Collected data
_ _ _

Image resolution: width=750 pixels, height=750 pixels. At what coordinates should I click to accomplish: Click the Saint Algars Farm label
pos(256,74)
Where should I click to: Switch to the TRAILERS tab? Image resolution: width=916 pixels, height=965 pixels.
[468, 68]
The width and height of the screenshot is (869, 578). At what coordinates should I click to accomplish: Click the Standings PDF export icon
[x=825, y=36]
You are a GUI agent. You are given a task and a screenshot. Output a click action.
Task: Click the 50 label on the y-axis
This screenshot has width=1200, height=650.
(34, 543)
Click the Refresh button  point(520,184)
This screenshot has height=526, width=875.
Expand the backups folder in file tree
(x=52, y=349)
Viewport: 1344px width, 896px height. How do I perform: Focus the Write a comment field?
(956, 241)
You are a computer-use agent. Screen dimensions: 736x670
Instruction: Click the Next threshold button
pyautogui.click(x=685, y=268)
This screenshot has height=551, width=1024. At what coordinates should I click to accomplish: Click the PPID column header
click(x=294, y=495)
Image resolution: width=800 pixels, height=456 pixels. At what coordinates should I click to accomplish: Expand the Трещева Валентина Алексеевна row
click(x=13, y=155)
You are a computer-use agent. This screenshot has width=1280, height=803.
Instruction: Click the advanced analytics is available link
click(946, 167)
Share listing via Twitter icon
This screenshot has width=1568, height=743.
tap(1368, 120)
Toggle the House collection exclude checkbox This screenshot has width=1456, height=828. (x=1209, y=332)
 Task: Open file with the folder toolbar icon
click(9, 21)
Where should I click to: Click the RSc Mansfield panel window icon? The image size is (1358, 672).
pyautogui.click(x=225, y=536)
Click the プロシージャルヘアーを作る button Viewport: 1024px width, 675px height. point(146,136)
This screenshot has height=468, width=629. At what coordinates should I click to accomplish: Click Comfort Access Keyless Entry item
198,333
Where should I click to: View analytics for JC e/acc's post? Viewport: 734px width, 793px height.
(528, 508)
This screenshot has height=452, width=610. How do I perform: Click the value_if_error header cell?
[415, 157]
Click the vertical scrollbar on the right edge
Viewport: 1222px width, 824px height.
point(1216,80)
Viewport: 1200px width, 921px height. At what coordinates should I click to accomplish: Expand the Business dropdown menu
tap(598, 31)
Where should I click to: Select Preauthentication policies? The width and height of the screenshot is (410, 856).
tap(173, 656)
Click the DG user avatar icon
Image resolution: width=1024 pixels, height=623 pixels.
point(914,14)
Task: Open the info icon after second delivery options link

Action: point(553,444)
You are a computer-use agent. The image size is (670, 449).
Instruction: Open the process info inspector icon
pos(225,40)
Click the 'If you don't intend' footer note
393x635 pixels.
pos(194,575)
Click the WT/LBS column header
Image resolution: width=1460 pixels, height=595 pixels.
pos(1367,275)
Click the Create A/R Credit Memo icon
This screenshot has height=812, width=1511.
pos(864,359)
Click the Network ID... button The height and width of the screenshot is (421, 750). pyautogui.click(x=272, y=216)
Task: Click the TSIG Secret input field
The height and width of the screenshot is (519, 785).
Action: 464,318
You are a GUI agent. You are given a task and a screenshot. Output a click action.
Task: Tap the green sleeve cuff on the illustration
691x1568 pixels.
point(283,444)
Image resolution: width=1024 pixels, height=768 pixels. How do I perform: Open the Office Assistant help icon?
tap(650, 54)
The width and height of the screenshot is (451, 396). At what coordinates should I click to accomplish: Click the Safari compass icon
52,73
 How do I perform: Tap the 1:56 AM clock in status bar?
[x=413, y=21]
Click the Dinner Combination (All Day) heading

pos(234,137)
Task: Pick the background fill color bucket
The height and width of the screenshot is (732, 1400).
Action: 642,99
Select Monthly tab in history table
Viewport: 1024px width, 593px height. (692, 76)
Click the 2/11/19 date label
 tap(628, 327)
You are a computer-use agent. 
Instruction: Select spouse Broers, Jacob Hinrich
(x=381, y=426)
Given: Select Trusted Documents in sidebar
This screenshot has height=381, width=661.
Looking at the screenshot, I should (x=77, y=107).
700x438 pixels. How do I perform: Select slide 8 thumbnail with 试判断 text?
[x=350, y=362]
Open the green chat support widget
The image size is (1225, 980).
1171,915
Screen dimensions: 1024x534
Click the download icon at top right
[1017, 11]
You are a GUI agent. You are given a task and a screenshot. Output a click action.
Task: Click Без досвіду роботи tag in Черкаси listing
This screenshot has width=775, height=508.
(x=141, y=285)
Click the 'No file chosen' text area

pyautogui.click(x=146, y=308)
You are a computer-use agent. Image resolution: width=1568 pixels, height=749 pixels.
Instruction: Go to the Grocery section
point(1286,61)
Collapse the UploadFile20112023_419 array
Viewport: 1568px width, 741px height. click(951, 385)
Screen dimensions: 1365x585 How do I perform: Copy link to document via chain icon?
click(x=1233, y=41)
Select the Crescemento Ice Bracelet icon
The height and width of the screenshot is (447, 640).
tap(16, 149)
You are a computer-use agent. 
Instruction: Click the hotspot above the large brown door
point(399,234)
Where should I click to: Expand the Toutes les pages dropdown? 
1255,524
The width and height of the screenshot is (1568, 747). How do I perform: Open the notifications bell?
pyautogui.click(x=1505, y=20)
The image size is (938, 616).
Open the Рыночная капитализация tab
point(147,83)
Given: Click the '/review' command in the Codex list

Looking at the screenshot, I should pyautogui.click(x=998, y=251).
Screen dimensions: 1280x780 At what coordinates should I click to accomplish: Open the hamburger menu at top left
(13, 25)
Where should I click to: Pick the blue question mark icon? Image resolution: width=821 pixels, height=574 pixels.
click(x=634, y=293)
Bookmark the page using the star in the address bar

_ _ _

All lines from the one containing "Where should I click to: Pick" through the end of the data, and no others, are to be given again word for word.

— Output for this exercise —
Where should I click to: Pick the blue question mark icon? Image resolution: width=821 pixels, height=574 pixels.
click(x=634, y=293)
Bookmark the page using the star in the address bar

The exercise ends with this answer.